“密封?连杆?一万两?”
第二天,他背上自己吃饭的家伙,踏上了南下的路。
京城最负盛名的锁铺“巧手张”,老师傅听完徒弟的汇报,沉默了半晌。
他一生都在跟各种精密的锁芯和机关打交道。
他关上店铺,在门上贴了张“东家远行,暂不营业”的条子。
蜀中的深山里,一个终日与竹子为伴的匠人,他做的水车能引水上百米高山。
他听说了江南的事,放下手里的刻刀,走出了生活了几十年的竹林。
甚至连终南山上炼丹的道士都坐不住了。
一个须发皆白的老道士,听闻江南在寻求一种能产生巨大动力的“火心”,眼睛一亮。
他炼了一辈子丹,玩了一辈子火,从硫磺到硝石,没有什么比他更懂燃烧。
“炼水生气,气可推动万钧?”
老道士抚着胡须,觉得这比炼出长生不老丹还有意思。
一时间,整个大梁身怀绝技的能工巧匠,无论正道旁门,都像闻到血腥味的鲨鱼,朝着江南蜂拥而去。
他们只有一个目的,拿下那两万两白银的悬赏。
几个月后,江南造船厂已经彻底变了模样。
这里不再是一个单纯的造船工坊,而成了一个巨大且混乱的实验场。
到处都是新搭起来的棚子,里面叮当作响,黑烟滚滚。
顾青山再次踏入这里时,被眼前的景象惊得半天说不出话。
墨宸快步迎了上来,他瘦了一大圈,眼窝深陷,但两只眼睛却亮得吓人。
“大人,您来了!”
他的声音嘶哑,却充满了亢奋。
“快,我带您去看几样好东西!”
顾青山被他拉着,深一脚浅一脚地往厂区深处走。
墨宸指着一个角落里正在熊熊燃烧的炉子。
“大人您看,那位是云水道长。”
“他本来是想研究更猛烈的火药,结果用煤石炼出了一种叫‘焦炭’的东西。”
“这玩意儿烧起来,温度比最好的木炭高出三倍不止!我们熔炼铁甲的速度,快了整整五倍!”

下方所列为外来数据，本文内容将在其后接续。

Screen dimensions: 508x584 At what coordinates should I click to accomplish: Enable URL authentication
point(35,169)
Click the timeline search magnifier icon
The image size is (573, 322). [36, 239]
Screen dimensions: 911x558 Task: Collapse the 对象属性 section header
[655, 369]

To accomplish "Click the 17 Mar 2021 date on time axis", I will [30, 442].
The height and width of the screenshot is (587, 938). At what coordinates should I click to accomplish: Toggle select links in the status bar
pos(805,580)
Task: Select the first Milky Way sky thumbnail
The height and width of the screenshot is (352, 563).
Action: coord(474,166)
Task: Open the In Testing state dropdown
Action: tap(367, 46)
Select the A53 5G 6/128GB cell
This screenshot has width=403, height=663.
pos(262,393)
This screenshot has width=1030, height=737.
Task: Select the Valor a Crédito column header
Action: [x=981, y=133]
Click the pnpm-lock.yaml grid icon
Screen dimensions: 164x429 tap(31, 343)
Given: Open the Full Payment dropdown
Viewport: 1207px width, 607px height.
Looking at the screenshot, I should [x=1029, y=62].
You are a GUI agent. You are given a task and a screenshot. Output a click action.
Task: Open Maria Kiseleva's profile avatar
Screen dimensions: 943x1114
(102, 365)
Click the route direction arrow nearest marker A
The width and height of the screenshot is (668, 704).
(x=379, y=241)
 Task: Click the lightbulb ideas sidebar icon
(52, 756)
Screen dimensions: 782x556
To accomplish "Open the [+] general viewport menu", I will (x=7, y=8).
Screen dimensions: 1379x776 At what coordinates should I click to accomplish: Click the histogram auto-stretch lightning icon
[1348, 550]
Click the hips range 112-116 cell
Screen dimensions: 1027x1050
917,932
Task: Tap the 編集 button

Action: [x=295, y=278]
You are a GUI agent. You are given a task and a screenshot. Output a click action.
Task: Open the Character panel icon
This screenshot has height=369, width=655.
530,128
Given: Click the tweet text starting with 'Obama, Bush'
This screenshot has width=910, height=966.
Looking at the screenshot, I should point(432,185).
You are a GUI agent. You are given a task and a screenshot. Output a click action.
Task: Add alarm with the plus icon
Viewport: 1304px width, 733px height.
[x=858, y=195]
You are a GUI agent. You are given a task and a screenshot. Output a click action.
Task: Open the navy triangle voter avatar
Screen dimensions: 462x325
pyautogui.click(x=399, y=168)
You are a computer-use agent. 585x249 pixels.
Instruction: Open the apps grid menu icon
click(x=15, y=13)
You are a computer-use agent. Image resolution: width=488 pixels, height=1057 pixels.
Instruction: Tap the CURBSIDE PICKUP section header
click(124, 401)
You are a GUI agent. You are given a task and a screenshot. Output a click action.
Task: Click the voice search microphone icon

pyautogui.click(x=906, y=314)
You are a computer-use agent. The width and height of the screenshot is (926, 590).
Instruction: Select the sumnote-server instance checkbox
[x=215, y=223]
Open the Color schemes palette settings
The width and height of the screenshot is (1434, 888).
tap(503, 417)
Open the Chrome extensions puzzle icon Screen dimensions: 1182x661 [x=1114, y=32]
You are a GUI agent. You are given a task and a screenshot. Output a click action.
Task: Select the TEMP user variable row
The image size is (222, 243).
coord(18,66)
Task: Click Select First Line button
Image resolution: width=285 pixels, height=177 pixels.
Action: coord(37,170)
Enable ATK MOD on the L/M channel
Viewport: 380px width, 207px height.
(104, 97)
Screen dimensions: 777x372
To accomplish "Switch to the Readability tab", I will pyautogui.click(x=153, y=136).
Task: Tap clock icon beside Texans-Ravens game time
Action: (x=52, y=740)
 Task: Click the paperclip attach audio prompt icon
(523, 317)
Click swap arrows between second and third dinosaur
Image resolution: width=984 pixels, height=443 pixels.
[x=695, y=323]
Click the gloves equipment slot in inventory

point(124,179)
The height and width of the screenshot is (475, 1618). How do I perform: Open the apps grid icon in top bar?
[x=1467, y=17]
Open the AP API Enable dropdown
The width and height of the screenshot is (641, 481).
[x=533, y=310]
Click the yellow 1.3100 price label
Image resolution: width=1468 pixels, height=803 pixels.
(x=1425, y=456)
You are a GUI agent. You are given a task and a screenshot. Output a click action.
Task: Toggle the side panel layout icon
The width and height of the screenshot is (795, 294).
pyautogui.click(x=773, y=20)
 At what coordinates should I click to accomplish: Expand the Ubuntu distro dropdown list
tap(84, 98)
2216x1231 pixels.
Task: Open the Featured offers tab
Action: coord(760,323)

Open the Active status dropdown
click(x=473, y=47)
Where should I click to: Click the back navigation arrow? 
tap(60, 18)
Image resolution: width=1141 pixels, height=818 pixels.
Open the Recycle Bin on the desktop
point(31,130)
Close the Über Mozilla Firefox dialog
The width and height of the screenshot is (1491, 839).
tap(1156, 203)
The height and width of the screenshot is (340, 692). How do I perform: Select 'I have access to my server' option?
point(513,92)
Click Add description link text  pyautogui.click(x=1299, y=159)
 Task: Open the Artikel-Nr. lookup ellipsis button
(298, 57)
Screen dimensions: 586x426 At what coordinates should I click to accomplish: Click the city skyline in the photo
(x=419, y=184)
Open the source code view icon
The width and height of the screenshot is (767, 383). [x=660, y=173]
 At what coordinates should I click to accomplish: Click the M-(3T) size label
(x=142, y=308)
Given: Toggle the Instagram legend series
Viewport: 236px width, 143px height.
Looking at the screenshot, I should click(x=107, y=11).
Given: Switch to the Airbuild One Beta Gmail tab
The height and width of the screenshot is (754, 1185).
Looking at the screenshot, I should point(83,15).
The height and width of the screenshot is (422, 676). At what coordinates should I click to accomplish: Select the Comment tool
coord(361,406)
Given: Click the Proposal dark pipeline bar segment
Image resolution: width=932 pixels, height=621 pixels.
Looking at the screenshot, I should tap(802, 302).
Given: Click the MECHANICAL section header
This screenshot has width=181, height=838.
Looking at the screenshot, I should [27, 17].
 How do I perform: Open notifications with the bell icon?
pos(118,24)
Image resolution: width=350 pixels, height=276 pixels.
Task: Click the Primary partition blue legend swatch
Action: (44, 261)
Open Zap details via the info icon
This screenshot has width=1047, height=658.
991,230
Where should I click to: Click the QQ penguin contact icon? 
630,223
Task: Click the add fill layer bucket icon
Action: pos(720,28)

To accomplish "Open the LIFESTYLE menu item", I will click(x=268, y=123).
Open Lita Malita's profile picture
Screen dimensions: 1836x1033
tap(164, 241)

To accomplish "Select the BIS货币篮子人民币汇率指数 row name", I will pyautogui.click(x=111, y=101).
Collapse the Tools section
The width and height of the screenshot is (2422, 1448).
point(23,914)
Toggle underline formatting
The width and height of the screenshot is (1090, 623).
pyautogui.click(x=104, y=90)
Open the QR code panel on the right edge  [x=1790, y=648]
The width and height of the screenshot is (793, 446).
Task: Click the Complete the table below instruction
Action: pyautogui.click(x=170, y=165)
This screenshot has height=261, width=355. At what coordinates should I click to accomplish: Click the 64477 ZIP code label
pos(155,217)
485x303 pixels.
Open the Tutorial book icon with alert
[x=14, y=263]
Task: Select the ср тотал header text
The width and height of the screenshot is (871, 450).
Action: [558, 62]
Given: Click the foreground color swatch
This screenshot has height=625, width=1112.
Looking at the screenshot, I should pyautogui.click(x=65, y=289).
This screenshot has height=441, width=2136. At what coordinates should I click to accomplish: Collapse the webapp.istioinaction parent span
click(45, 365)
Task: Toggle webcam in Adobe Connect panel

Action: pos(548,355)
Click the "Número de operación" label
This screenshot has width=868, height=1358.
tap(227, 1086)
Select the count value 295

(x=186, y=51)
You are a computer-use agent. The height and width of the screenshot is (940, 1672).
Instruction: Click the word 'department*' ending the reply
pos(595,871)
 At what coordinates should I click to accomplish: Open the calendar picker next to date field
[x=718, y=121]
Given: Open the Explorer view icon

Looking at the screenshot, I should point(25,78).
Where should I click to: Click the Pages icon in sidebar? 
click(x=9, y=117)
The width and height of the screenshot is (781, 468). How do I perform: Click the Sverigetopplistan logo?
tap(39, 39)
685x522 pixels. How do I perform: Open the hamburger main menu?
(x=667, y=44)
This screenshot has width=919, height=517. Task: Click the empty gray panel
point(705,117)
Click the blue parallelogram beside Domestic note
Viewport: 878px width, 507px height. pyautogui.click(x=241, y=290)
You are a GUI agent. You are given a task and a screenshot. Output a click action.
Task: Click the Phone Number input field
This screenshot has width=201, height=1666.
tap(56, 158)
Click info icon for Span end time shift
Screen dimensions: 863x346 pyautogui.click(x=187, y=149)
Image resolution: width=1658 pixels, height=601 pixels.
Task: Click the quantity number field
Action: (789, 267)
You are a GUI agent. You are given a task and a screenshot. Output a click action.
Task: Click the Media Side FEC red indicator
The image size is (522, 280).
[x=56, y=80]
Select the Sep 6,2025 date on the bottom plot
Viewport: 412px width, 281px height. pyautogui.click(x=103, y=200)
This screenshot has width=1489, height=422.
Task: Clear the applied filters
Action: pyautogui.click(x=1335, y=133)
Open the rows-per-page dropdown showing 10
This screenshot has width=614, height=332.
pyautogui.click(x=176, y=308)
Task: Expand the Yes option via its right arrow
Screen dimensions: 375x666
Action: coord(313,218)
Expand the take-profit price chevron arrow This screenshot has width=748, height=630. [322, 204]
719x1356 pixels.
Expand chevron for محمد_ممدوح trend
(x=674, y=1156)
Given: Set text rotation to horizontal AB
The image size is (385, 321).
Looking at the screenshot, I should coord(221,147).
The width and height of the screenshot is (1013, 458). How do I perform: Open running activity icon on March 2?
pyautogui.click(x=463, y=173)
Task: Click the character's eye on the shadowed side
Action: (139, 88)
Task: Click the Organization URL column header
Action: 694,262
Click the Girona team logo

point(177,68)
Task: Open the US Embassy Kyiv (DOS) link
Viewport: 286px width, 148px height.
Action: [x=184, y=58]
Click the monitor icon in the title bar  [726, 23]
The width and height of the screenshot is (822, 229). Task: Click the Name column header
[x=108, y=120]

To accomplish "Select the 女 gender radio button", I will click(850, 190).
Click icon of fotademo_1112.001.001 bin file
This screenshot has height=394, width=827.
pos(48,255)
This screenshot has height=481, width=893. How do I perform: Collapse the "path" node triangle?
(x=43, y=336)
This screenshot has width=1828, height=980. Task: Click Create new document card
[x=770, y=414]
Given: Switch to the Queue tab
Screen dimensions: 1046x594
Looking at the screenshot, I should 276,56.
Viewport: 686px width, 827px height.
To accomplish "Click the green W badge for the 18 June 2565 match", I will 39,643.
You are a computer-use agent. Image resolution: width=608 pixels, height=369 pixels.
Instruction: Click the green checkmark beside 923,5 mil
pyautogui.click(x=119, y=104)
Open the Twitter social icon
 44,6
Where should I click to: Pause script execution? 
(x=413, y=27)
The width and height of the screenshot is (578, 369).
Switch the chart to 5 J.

云水道长看见顾青山,隔着老远拱了拱手,又一头扎进了对火焰的观察中。
墨宸又指向另一个工棚,里面传来一阵阵精密的齿轮咬合声。
“那位是京城来的钟表匠乔师傅。”
“他用您给的银子,造了一套前所未有的车床,能切削出比头发丝还细的零件。”
“您看那套齿轮组,严丝合缝,动力损耗不到一成!”
顾青山看着那些复杂的机械,感觉自己像是在逛一个异世界的工业展览会。
他想看到的明明是工匠们束手无策,银子打了水漂的场景。
可现在,这些人非但没被难题困住,反而像被打了鸡血一样,各自在自己的领域里取得了惊人的突破。
“那……我说的连杆和密封呢?”
顾青山抱有最后一丝希望。
墨宸脸上露出一个神秘的笑容。
“大人,正要带您去看。”
他领着顾青山来到厂区最中央,一座新建的巨大厂房前。